There are many, many thousands of objects in OSM source data where any of these is so close to another in the same class that such scenario is totally unnatural (impossible) in the real world. For illustration see an example (of thousands) taken from the river-bank data-layer in the latest dump, here https://goo.gl/vpxQeQ. Of cause, most of the solid data preparation programs detect these anomalies, yet there is a dilemma - which one of those "close" objects to chose and that is my question. Namely, there are many options like keep the larger one, the one with more details (nodes), the latest, both... and so on. asked 27 Sep '17, 14:53 sanser |
In addition to what SomeoneElse has said: Our goal is to deliver quality data curated by humans.
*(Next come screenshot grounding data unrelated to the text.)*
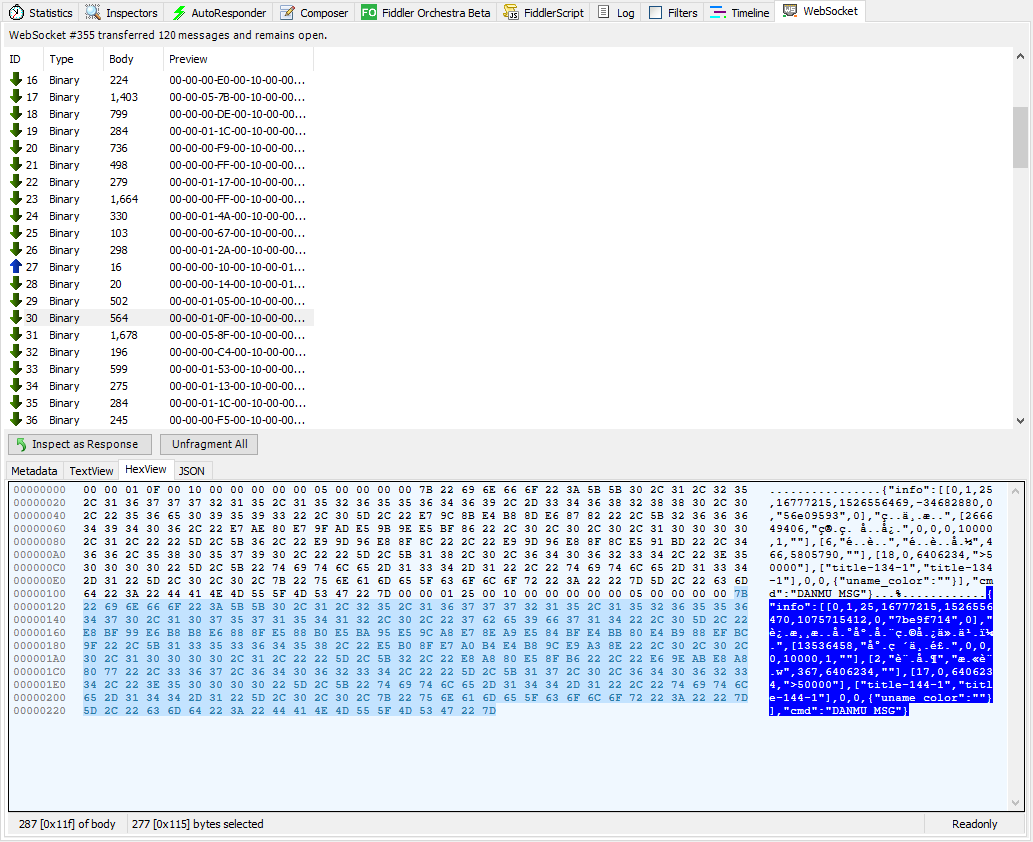Switch to the Inspectors tab
The width and height of the screenshot is (1033, 842).
[x=121, y=13]
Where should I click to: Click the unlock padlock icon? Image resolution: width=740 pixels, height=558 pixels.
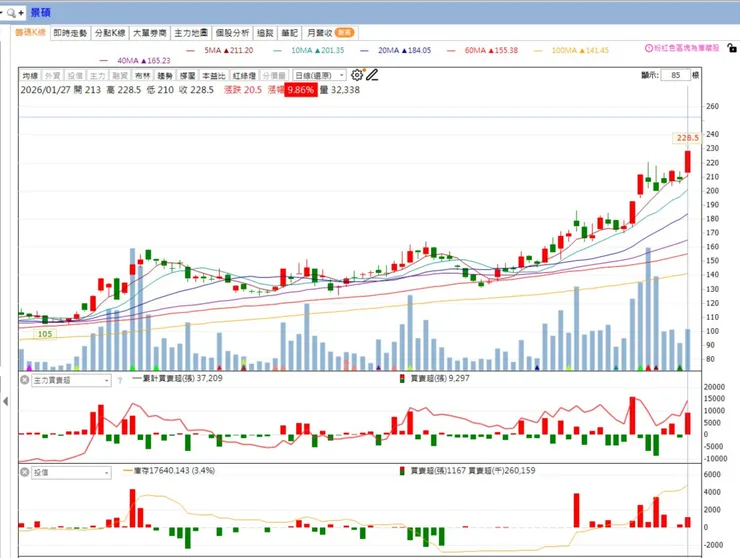[731, 48]
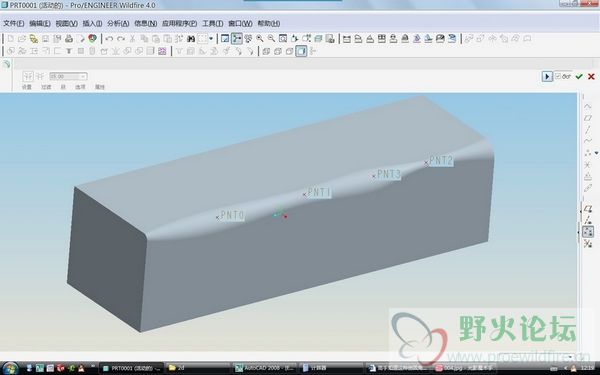Accept the feature with green checkmark
The width and height of the screenshot is (600, 375).
point(579,77)
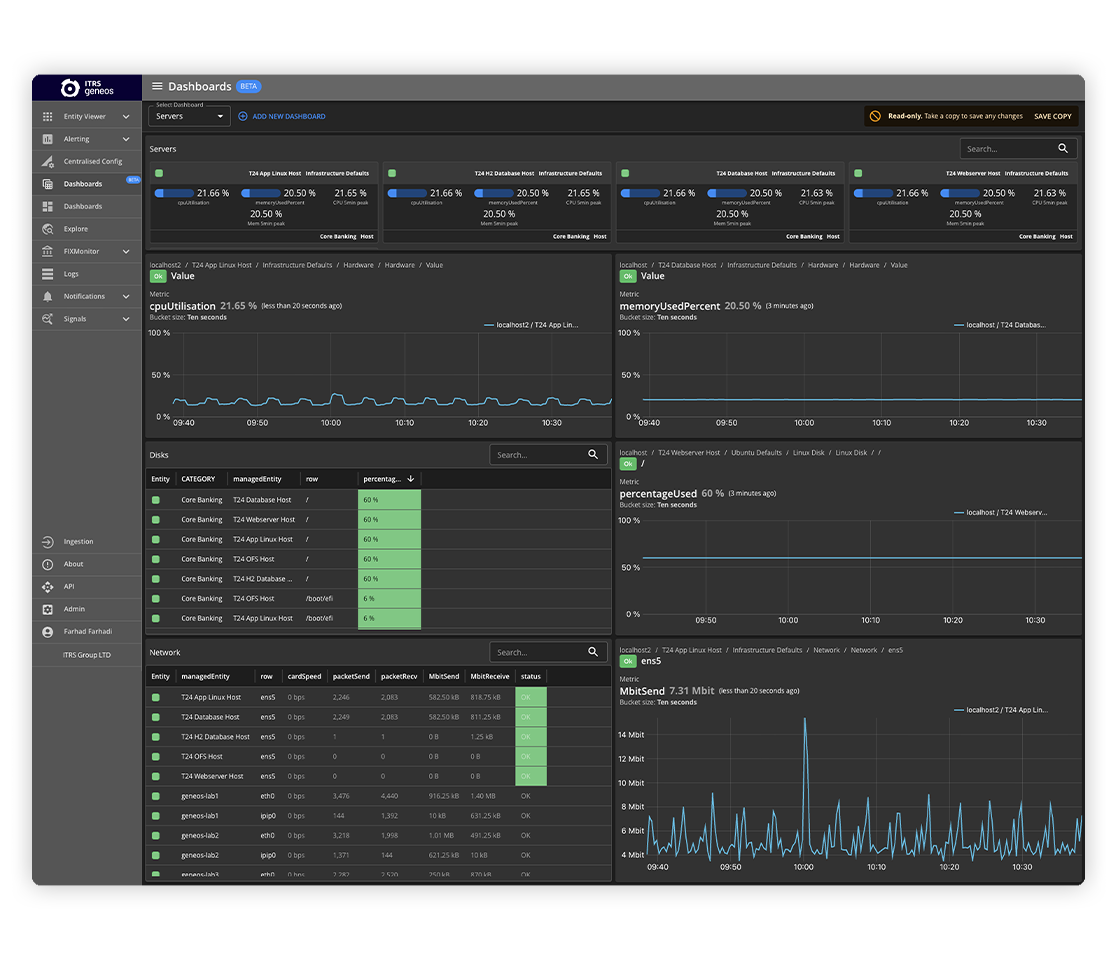The image size is (1117, 960).
Task: Click the search field in the Disks panel
Action: coord(540,454)
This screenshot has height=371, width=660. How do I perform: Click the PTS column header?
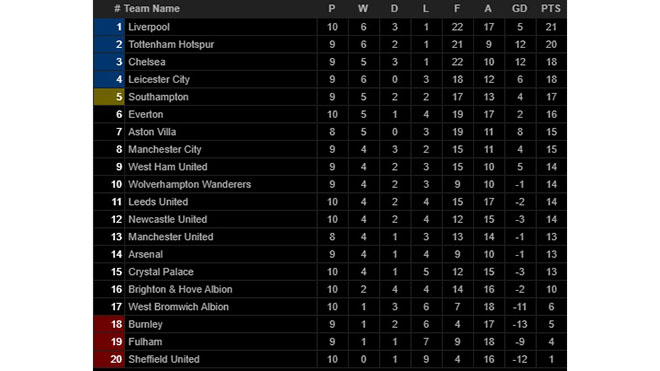click(551, 8)
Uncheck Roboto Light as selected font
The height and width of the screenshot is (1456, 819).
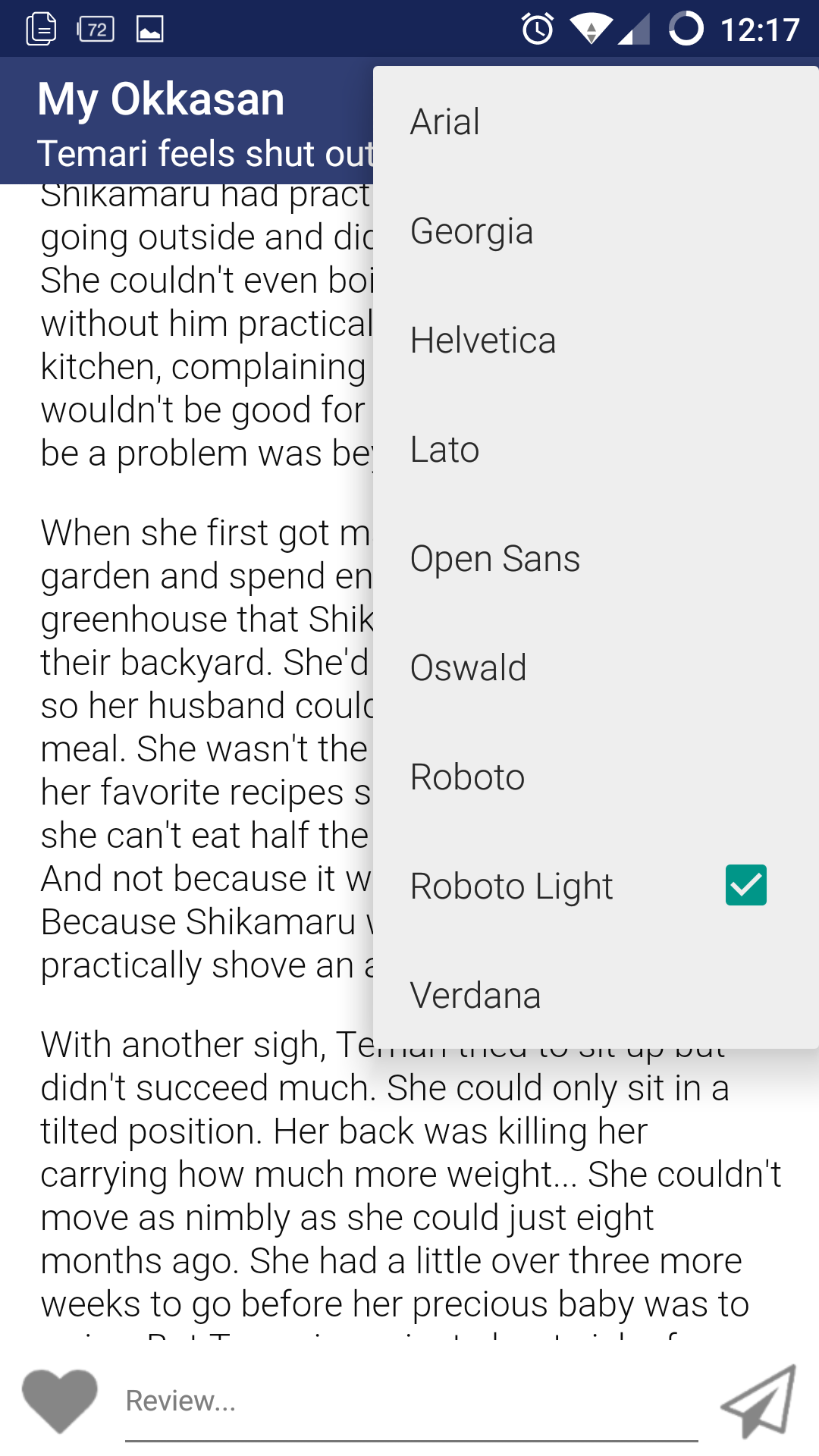coord(746,885)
OpenStreetMap is not a dump where everyone can throw in some public data sets and then somehow users (like yourself) have to pick which of three overlapping river outlines they want to use. What you see here is a badly executed import in an area that has too few active mappers to actually notice and repair the problem. The import is 6 years old; today, we have much stricter import guidelines that would hopefully avert such disasters. Data as bad as this is not "normal" for OSM, and must never become. answered 27 Sep '17, 15:43 Frederik Ramm ♦ Thanks to you both for the quick answer. Implicitly, there are two suggestions: one, ignore all replications and two, don’t do anything (wait for human corrections). In my opinion both are the extremes and hardly acceptable options for vector based OSM GIS and digital map makers. The first would result in too many river brakes and empty places (the distribution of the rivers’ geometry related anomalies is presented here https://goo.gl/CaHTgz where there are over ten thousand replication markers). The second suggestion results in too many logical anomalies in rendering like the replication from the link in the question, huge number of missing/overwritten islands like here https://osm.org/go/9DnlbY, not to mention formal traps in GIS apps, data generalisation… just to mention some. By the way, I am selecting the one with the most details/node points from the replicated (outer or inner) border polygons. But yet my question/dilemma is open – is this the right decision?
(30 Sep '17, 10:08)
sanser
1
The third option, obviously, is: Help fix the problem! Sometimes individual imports can be identified that caused the problem, and the data from those imports can then simply be removed. If that is not the case, or proves unworkable since it would remove too many good data sets, then the second best option is to use a QA tool to help mappers fix the problems. Since you seem to have identified many problematic locations already, you could think about creating a "MapRoulette" task that would point mappers to the areas in question, and they can then be fixed one by one. Don't assume the OSM community has no interest in fixing the issue - they might simply not be aware of it. You can help!
(30 Sep '17, 10:33)
Frederik Ramm ♦
Aha - I think I misunderstood the question that you're asking. From the perspective of a data consumer who doesn't get the option to remap, but only to pick and choose what they use then yes, there will be occasions when you need to not use a certain class of data from a particular source. For example, at one point I dropped leisure=common from a rendering I maintain because it was at the time frequently misused. I can think of another example where someone who needed an urban/rural divide used a non-OSM source on a mostly OSM map because getting that data from OSM was considerably more cumbersome.
(30 Sep '17, 10:38)
SomeoneElse ♦
1
@sanser, I am the author of MapRoulette and am happy to assist you to set up a challenge to crowdsource the clean up of these almost-duplicates. Send me an OSM message or email me at m@rtijn.org and we can take it from there if you are interested. An example of another MapRoulette 'cleanup' challenge that is currently running is here: http://maproulette.org/map/2774 -- cleaning up not existing schools from an old import in the United States. Thanks Frederik for pointing me to this discussion.
(30 Sep '17, 19:30)
mvexel
|
The linked area in OSM https://www.openstreetmap.org/#map=19/46.94866/-0.93791 shows a bunch of duplicate crap river imports in France. So in this case - none of them. Look at the best sources you can find (survey it yourself if you can) the best imagery and map it properly. It would also help to comment on the importing changesets explaining the problems that occurred. answered 27 Sep '17, 14:59 SomeoneElse ♦ |